At Southdale ObGyn we screen all pregnant women for GDM between 24 and 28 weeks of pregnancy by checking a blood test. Most women have some risk factors for GDM, but even some women with no obvious risk factors will develop GDM. A few women have a higher risk of developing GDM in their pregnancy. This would include women who are overweight before pregnancy, who have had GDM during a prior pregnancy and women who have had a history of a large infant at birth. Your provider will discuss the appropriate timing of GDM testing for you at your prenatal visits.

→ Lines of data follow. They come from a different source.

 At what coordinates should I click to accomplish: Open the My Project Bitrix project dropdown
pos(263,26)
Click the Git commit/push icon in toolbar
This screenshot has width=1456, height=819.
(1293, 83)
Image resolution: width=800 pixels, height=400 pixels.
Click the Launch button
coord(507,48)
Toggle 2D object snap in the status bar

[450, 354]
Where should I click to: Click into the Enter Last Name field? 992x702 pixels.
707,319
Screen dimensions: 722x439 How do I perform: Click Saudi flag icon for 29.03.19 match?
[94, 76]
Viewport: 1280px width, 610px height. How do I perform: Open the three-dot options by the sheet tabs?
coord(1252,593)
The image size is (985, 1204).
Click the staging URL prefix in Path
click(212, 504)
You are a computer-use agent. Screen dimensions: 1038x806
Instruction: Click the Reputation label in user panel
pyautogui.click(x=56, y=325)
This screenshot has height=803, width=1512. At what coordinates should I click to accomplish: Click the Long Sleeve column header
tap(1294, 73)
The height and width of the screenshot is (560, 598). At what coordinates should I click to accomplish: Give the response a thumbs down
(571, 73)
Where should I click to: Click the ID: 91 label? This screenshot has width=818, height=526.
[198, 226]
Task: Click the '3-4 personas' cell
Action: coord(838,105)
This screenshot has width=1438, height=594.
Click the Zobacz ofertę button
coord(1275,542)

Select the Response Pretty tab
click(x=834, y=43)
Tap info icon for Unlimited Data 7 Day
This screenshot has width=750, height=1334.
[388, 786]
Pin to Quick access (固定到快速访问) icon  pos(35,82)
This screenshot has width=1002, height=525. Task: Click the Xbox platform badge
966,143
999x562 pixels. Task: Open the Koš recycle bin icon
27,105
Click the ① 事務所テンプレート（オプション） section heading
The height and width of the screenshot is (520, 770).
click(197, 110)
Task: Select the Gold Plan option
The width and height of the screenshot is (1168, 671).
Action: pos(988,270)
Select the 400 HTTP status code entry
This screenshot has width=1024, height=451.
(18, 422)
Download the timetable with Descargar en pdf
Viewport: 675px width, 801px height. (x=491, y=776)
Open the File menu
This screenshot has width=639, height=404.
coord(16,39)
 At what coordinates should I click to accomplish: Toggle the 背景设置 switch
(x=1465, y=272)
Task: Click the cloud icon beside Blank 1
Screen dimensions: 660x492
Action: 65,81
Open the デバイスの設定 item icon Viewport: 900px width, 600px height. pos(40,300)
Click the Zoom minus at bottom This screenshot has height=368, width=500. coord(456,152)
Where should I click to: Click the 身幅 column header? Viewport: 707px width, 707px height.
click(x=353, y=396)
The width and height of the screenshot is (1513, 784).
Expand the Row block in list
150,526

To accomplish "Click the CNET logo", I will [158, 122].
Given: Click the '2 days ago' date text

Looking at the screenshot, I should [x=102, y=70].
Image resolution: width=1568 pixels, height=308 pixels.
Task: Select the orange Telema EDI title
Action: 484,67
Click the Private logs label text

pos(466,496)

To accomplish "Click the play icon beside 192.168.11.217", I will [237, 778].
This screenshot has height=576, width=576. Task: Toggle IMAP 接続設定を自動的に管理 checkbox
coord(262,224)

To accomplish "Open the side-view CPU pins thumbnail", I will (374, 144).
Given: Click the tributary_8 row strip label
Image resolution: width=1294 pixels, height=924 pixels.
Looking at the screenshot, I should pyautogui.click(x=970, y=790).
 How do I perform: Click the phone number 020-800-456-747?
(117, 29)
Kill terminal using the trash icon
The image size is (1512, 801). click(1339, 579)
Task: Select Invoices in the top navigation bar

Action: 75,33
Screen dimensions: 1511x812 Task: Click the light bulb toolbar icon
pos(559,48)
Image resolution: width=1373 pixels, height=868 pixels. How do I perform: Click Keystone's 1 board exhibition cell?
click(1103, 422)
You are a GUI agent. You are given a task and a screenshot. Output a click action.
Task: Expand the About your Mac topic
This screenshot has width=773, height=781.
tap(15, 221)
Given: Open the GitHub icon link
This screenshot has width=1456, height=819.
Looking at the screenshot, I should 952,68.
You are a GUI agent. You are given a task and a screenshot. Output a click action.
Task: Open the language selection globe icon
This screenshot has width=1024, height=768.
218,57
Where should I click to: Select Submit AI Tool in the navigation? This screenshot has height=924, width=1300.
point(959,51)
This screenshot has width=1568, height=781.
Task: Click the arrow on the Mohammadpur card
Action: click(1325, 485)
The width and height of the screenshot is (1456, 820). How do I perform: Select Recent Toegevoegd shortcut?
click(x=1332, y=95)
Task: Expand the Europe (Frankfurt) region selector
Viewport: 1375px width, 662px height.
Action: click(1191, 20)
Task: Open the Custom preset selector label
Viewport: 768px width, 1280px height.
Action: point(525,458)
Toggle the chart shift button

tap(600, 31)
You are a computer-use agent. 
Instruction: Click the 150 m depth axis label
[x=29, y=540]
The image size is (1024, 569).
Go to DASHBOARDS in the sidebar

If you are diagnosed with GDM you will be asked to test your blood sugar levels at home. Most women with GDM are able to have normal blood sugar levels by eating healthy and increasing exercise. You will also need to meet with a diabetes educator who will teach you how to check your blood sugar levels and help you learn about how to eat in ways that keep your blood sugar at normal levels. A few women who have GDM will need to take a medication such as insulin to control their blood sugar levels if they aren’t well controlled by the dietary changes.

Women who have GDM in their pregnancy have a higher chance of developing type 2 diabetes later in life. Healthy eating and regular exercise are important to help prevent diabetes in the future. Your provider will recommend appropriate blood sugar testing for you after your pregnancy and throughout your life.